TASK PROMPT — Starting from the line that holds "Repost this tweet via retweet icon", output exactly each line through the end of the listing. Do not copy pictures.

DATA RECORDS —
----
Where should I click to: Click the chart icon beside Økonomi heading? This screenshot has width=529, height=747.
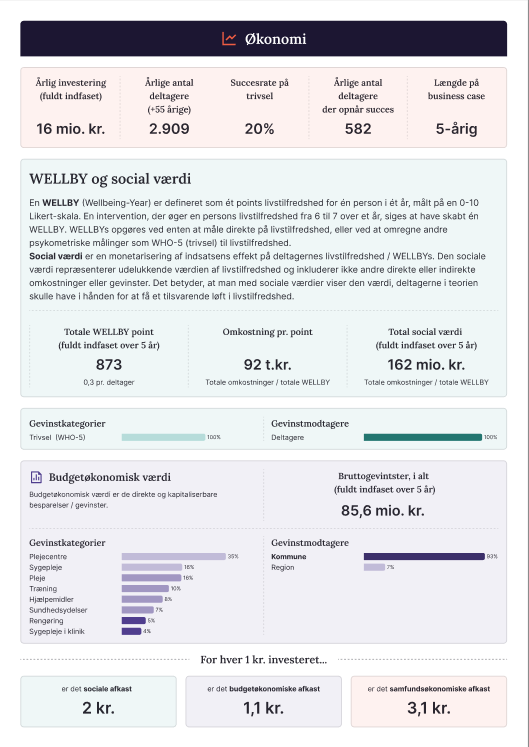229,39
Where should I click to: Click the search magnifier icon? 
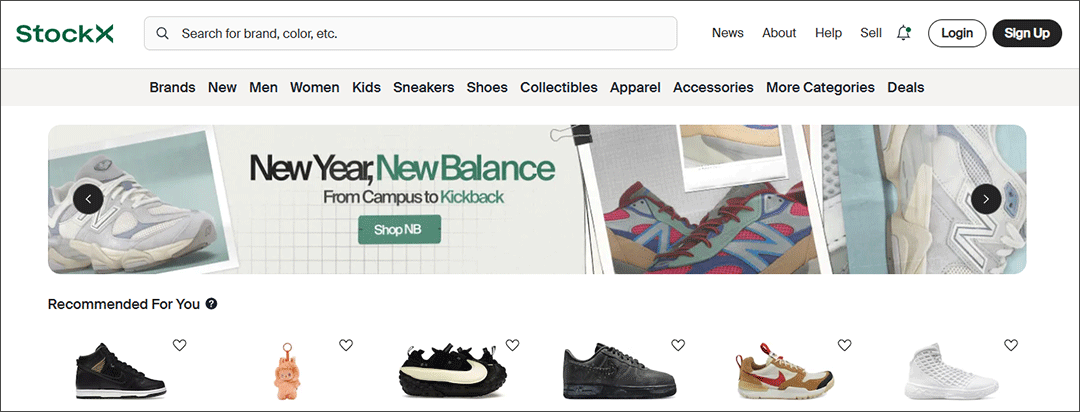click(x=163, y=33)
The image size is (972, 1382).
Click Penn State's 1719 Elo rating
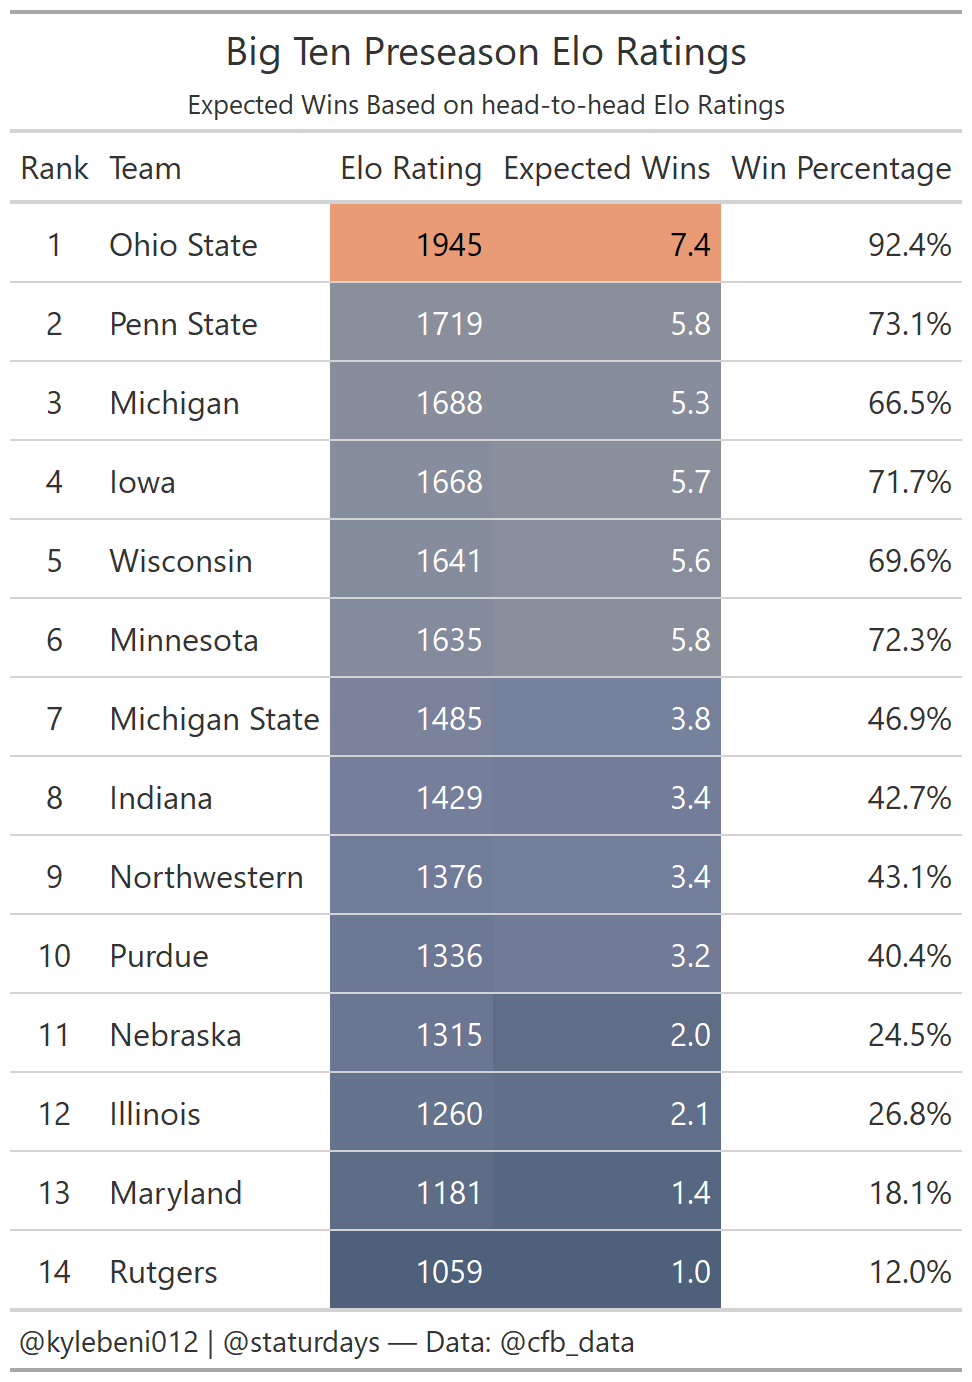click(449, 324)
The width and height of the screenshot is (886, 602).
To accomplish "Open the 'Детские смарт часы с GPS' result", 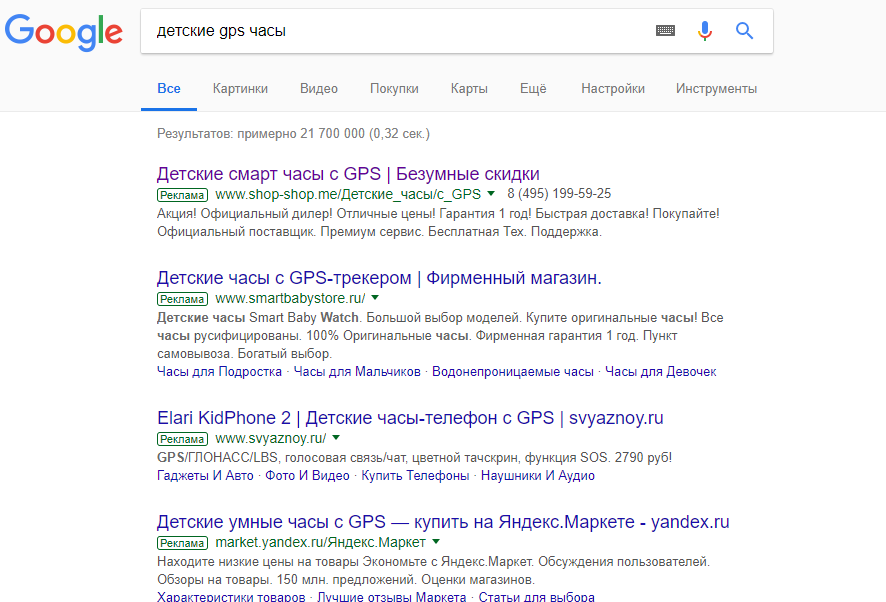I will (348, 173).
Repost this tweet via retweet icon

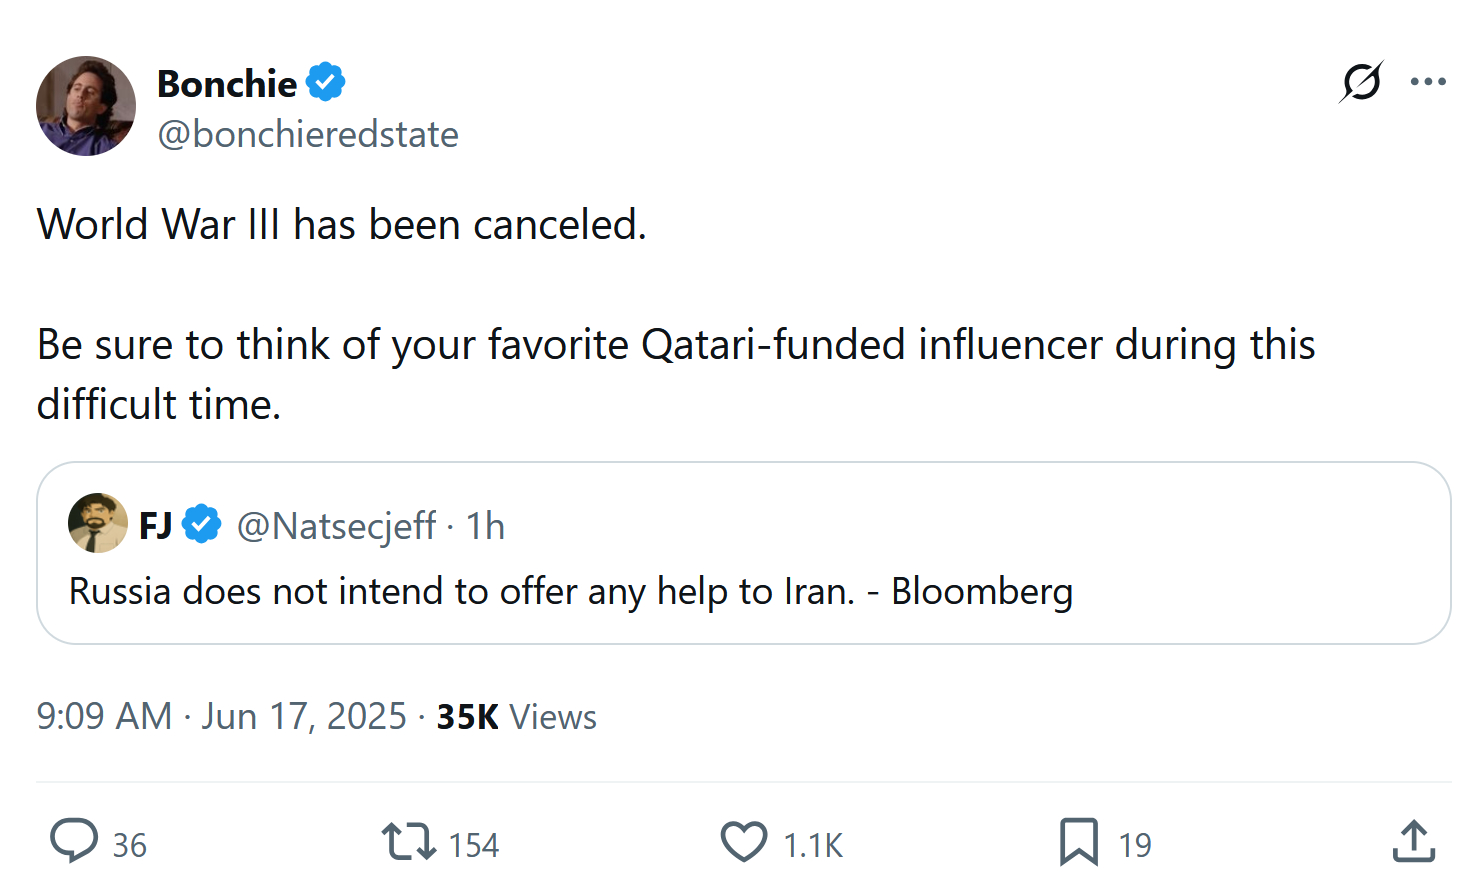(x=408, y=842)
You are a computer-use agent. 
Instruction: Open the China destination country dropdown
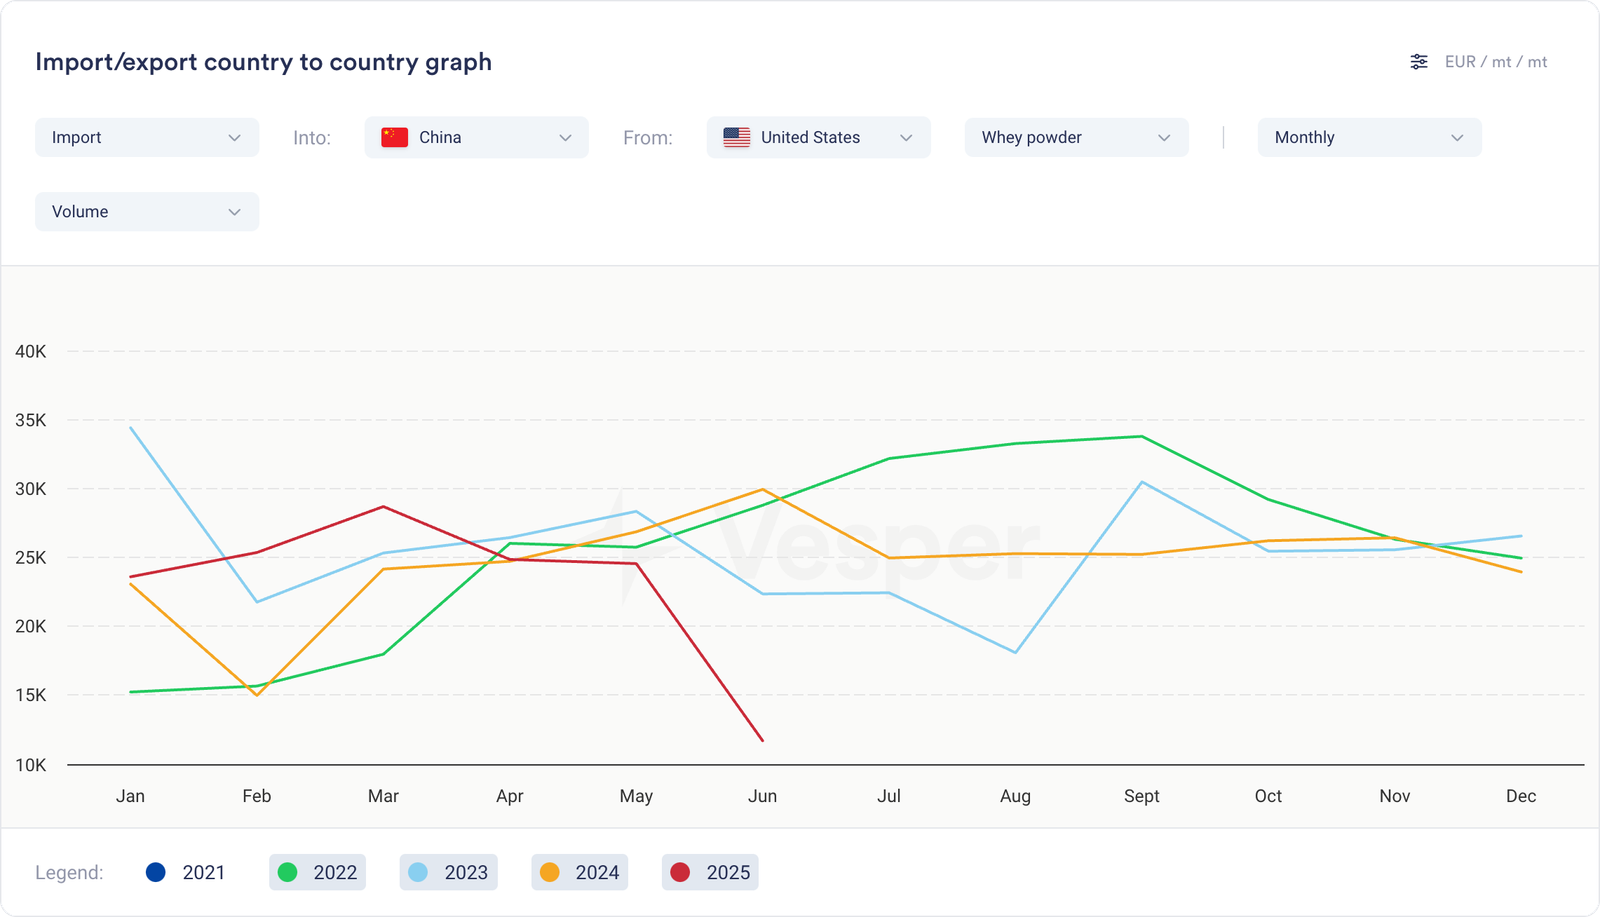tap(476, 138)
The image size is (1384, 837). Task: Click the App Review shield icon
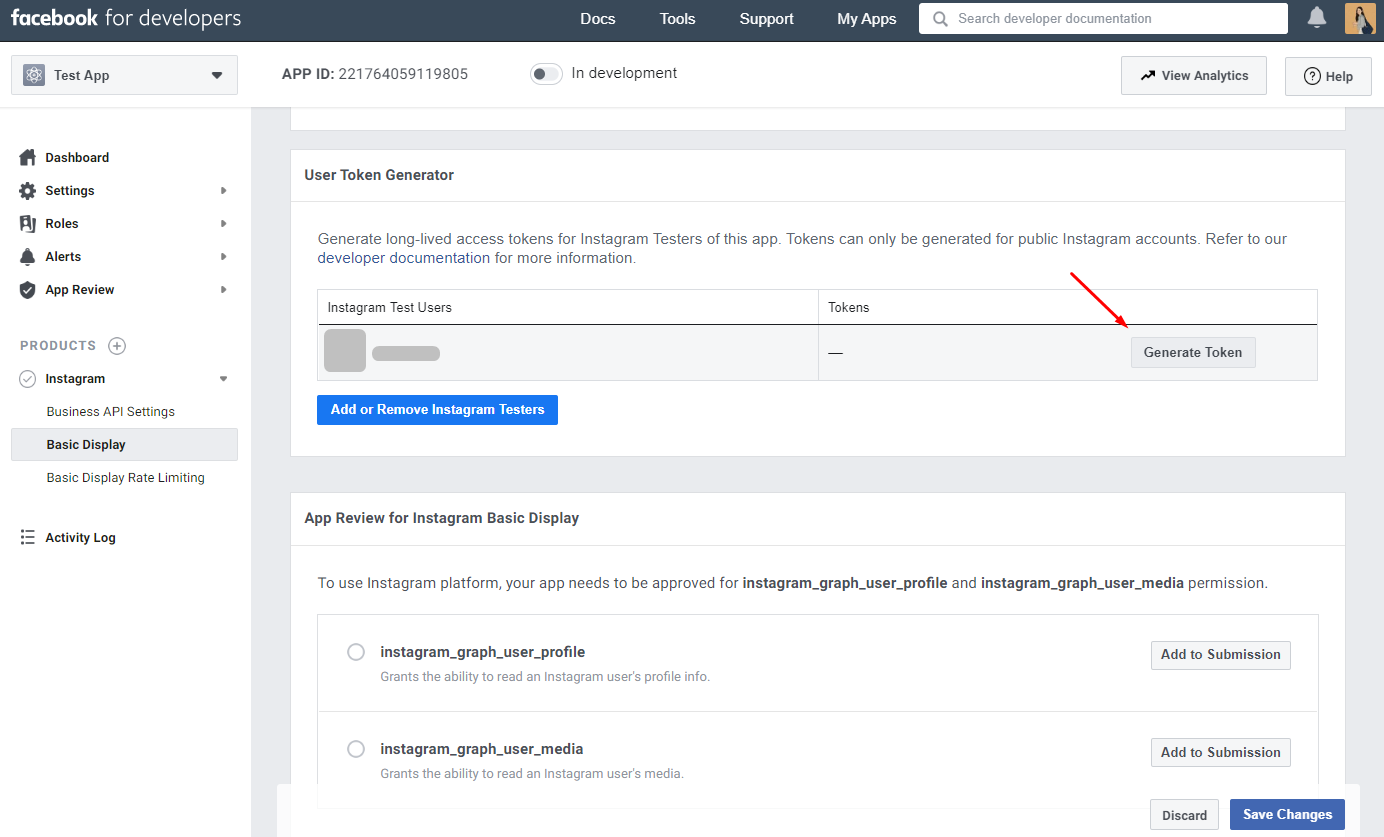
----
SOLUTION TO THIS PROBLEM —
Repost this tweet via retweet icon

(x=408, y=842)
You are a computer-use agent. 
Instruction: Open the China destination country dropdown
tap(476, 138)
The image size is (1384, 837). Task: Click the App Review shield icon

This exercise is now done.